The burning of waste includes a wide range of activities, and it is important that members of the public understand what activities are not acceptable, why these activities are not acceptable, and the dangers posed to people and the environment by committing such activities.
However, a temporary exemption is available to farmers who are permitted to burn certain agricultural green waste in controlled circumstances - see section on temporary agricultural exemption.
Burning of waste is a term that covers the following scenarios:
- Householders burning waste in their own yard or garden, either in an exposed pile or in a barrel also known as ‘backyard burning’.
- Burning of waste from construction sites.

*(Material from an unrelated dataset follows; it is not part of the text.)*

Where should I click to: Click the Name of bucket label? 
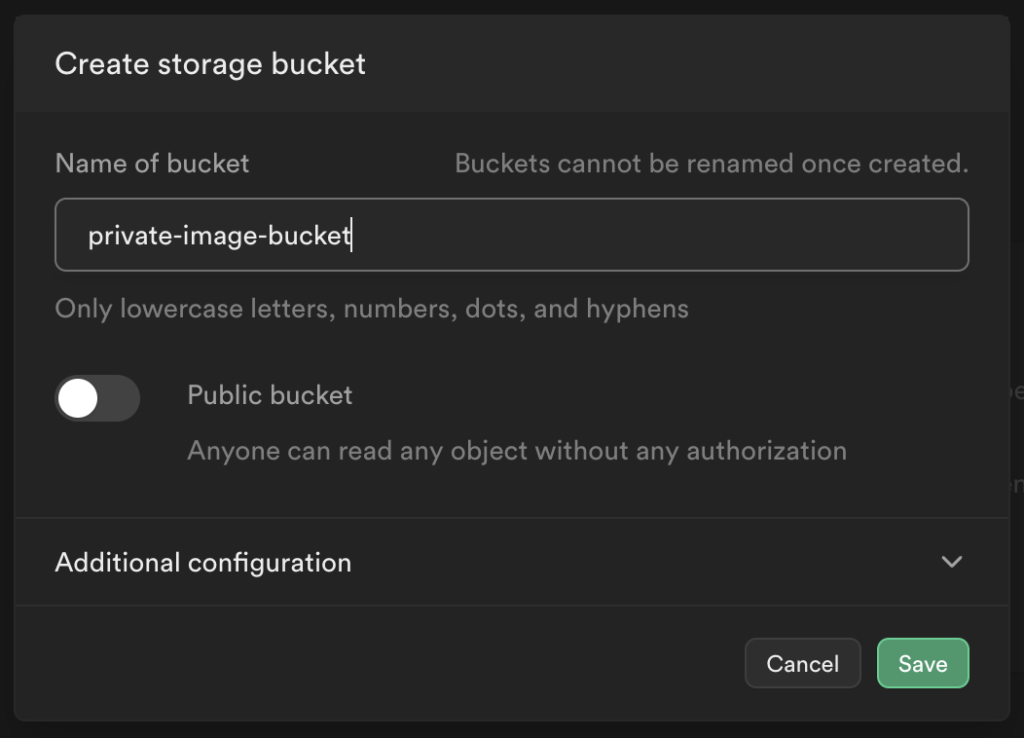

- Burning of cut tree limbs, hedge clippings or other green waste resulting from landscaping/gardening works.
- Burning of commercial and/or industrial waste.
- Burning of waste in open fires, ranges and other solid fuel appliances within one’s home, i.e. using waste as an alternative fuel source.
- Using rubbish burners that are sold in shops nationwide. These are also called garden/home incinerators.
People tend to burn waste in an effort to dispose of waste in a manner they perceive to be practical and convenient, however, it is important to understand that the burning of any waste arising from routine activities such as housework, gardening, construction, etc. is an illegal practice, and is damaging to both human health and the environment.
Burning of waste in bonfires at Halloween and other times of the year is prohibited.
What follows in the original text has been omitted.